PROBLEM DETAILS. Please print every record below exactly as it reads.

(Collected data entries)

Content starts

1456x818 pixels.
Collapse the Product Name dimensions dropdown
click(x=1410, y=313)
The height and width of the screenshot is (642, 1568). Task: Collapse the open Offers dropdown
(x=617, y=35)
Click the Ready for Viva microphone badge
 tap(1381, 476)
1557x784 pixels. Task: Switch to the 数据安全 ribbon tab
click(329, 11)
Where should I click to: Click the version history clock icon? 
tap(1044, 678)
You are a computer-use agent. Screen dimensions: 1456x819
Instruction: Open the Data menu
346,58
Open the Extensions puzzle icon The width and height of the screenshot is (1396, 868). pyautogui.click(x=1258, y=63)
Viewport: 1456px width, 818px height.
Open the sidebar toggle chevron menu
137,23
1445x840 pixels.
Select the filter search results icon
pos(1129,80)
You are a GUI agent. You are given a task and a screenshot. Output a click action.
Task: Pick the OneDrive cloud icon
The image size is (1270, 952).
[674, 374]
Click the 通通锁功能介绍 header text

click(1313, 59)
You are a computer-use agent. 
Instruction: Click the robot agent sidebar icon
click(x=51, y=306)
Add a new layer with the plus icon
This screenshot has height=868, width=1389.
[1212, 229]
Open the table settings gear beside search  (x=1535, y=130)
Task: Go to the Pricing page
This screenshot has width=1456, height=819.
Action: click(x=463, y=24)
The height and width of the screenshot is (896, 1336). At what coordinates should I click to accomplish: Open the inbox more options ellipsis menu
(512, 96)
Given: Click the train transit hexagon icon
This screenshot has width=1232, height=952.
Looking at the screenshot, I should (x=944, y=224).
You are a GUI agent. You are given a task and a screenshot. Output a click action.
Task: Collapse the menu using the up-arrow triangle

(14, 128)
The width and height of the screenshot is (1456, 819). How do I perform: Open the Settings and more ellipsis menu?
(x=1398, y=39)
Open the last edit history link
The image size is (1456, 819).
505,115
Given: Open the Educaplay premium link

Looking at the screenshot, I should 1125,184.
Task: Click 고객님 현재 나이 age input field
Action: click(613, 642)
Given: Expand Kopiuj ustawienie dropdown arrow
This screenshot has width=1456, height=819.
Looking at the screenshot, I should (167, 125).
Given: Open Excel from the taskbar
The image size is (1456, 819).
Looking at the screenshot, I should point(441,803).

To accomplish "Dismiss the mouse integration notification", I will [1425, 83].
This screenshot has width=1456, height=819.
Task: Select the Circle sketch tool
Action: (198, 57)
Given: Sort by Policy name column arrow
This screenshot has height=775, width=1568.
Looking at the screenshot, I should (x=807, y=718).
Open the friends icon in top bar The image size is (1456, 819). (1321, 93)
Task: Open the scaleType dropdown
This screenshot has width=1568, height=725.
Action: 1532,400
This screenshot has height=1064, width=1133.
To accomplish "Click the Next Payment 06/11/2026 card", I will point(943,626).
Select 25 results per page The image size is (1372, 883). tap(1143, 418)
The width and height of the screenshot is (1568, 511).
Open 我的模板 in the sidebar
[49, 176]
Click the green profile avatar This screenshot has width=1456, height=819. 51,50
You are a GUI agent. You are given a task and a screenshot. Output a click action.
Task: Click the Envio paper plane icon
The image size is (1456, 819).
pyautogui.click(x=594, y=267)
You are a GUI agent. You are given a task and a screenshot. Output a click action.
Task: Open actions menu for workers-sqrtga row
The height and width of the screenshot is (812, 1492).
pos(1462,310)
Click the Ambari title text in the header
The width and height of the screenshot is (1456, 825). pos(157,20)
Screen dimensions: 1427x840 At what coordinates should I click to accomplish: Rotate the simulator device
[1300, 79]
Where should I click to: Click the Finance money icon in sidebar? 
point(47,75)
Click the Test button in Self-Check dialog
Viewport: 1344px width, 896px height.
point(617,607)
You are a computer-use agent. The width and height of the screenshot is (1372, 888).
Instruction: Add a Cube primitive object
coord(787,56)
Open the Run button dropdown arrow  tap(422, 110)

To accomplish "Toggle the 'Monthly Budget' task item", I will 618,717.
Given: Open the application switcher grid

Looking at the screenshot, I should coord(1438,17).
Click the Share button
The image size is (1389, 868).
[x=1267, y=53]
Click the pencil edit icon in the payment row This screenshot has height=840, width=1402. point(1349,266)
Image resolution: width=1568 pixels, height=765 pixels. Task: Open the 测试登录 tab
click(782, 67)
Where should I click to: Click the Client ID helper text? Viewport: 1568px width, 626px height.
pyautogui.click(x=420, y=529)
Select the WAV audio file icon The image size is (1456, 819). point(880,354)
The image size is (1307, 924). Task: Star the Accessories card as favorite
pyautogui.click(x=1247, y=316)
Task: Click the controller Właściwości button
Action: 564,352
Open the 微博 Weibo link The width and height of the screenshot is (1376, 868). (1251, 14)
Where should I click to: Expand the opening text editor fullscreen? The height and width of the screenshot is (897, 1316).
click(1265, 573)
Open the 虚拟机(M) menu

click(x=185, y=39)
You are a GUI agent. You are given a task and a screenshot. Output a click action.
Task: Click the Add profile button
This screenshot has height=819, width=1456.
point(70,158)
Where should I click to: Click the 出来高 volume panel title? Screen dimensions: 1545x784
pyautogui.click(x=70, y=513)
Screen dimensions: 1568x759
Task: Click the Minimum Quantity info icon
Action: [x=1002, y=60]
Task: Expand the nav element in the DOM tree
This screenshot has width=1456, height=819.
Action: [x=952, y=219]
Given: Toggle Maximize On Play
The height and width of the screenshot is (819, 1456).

Content ends

ANSWER SECTION.
1456x818 pixels.
Collapse the Product Name dimensions dropdown
click(x=1410, y=313)
The height and width of the screenshot is (642, 1568). Task: Collapse the open Offers dropdown
(x=617, y=35)
Click the Ready for Viva microphone badge
 tap(1381, 476)
1557x784 pixels. Task: Switch to the 数据安全 ribbon tab
click(329, 11)
Where should I click to: Click the version history clock icon? 
tap(1044, 678)
You are a computer-use agent. Screen dimensions: 1456x819
Instruction: Open the Data menu
346,58
Open the Extensions puzzle icon The width and height of the screenshot is (1396, 868). pyautogui.click(x=1258, y=63)
Viewport: 1456px width, 818px height.
Open the sidebar toggle chevron menu
137,23
1445x840 pixels.
Select the filter search results icon
pos(1129,80)
You are a GUI agent. You are given a task and a screenshot. Output a click action.
Task: Pick the OneDrive cloud icon
The image size is (1270, 952).
[674, 374]
Click the 通通锁功能介绍 header text

click(1313, 59)
You are a computer-use agent. 
Instruction: Click the robot agent sidebar icon
click(x=51, y=306)
Add a new layer with the plus icon
This screenshot has height=868, width=1389.
[1212, 229]
Open the table settings gear beside search  (x=1535, y=130)
Task: Go to the Pricing page
This screenshot has width=1456, height=819.
Action: click(x=463, y=24)
The height and width of the screenshot is (896, 1336). At what coordinates should I click to accomplish: Open the inbox more options ellipsis menu
(512, 96)
Given: Click the train transit hexagon icon
This screenshot has width=1232, height=952.
Looking at the screenshot, I should (x=944, y=224).
You are a GUI agent. You are given a task and a screenshot. Output a click action.
Task: Collapse the menu using the up-arrow triangle

(14, 128)
The width and height of the screenshot is (1456, 819). How do I perform: Open the Settings and more ellipsis menu?
(x=1398, y=39)
Open the last edit history link
The image size is (1456, 819).
505,115
Given: Open the Educaplay premium link

Looking at the screenshot, I should 1125,184.
Task: Click 고객님 현재 나이 age input field
Action: click(613, 642)
Given: Expand Kopiuj ustawienie dropdown arrow
This screenshot has width=1456, height=819.
Looking at the screenshot, I should (167, 125).
Given: Open Excel from the taskbar
The image size is (1456, 819).
Looking at the screenshot, I should point(441,803).

To accomplish "Dismiss the mouse integration notification", I will [1425, 83].
This screenshot has width=1456, height=819.
Task: Select the Circle sketch tool
Action: (198, 57)
Given: Sort by Policy name column arrow
This screenshot has height=775, width=1568.
Looking at the screenshot, I should (x=807, y=718).
Open the friends icon in top bar The image size is (1456, 819). (1321, 93)
Task: Open the scaleType dropdown
This screenshot has width=1568, height=725.
Action: 1532,400
This screenshot has height=1064, width=1133.
To accomplish "Click the Next Payment 06/11/2026 card", I will point(943,626).
Select 25 results per page The image size is (1372, 883). tap(1143, 418)
The width and height of the screenshot is (1568, 511).
Open 我的模板 in the sidebar
[49, 176]
Click the green profile avatar This screenshot has width=1456, height=819. 51,50
You are a GUI agent. You are given a task and a screenshot. Output a click action.
Task: Click the Envio paper plane icon
The image size is (1456, 819).
pyautogui.click(x=594, y=267)
You are a GUI agent. You are given a task and a screenshot. Output a click action.
Task: Open actions menu for workers-sqrtga row
The height and width of the screenshot is (812, 1492).
pos(1462,310)
Click the Ambari title text in the header
The width and height of the screenshot is (1456, 825). pos(157,20)
Screen dimensions: 1427x840 At what coordinates should I click to accomplish: Rotate the simulator device
[1300, 79]
Where should I click to: Click the Finance money icon in sidebar? 
point(47,75)
Click the Test button in Self-Check dialog
Viewport: 1344px width, 896px height.
point(617,607)
You are a computer-use agent. The width and height of the screenshot is (1372, 888).
Instruction: Add a Cube primitive object
coord(787,56)
Open the Run button dropdown arrow  tap(422, 110)

To accomplish "Toggle the 'Monthly Budget' task item", I will 618,717.
Given: Open the application switcher grid

Looking at the screenshot, I should coord(1438,17).
Click the Share button
The image size is (1389, 868).
[x=1267, y=53]
Click the pencil edit icon in the payment row This screenshot has height=840, width=1402. point(1349,266)
Image resolution: width=1568 pixels, height=765 pixels. Task: Open the 测试登录 tab
click(782, 67)
Where should I click to: Click the Client ID helper text? Viewport: 1568px width, 626px height.
pyautogui.click(x=420, y=529)
Select the WAV audio file icon The image size is (1456, 819). point(880,354)
The image size is (1307, 924). Task: Star the Accessories card as favorite
pyautogui.click(x=1247, y=316)
Task: Click the controller Właściwości button
Action: 564,352
Open the 微博 Weibo link The width and height of the screenshot is (1376, 868). (1251, 14)
Where should I click to: Expand the opening text editor fullscreen? The height and width of the screenshot is (897, 1316).
click(1265, 573)
Open the 虚拟机(M) menu

click(x=185, y=39)
You are a GUI agent. You are given a task and a screenshot. Output a click action.
Task: Click the Add profile button
This screenshot has height=819, width=1456.
point(70,158)
Where should I click to: Click the 出来高 volume panel title? Screen dimensions: 1545x784
pyautogui.click(x=70, y=513)
Screen dimensions: 1568x759
Task: Click the Minimum Quantity info icon
Action: [x=1002, y=60]
Task: Expand the nav element in the DOM tree
This screenshot has width=1456, height=819.
Action: [x=952, y=219]
Given: Toggle Maximize On Play
The height and width of the screenshot is (819, 1456).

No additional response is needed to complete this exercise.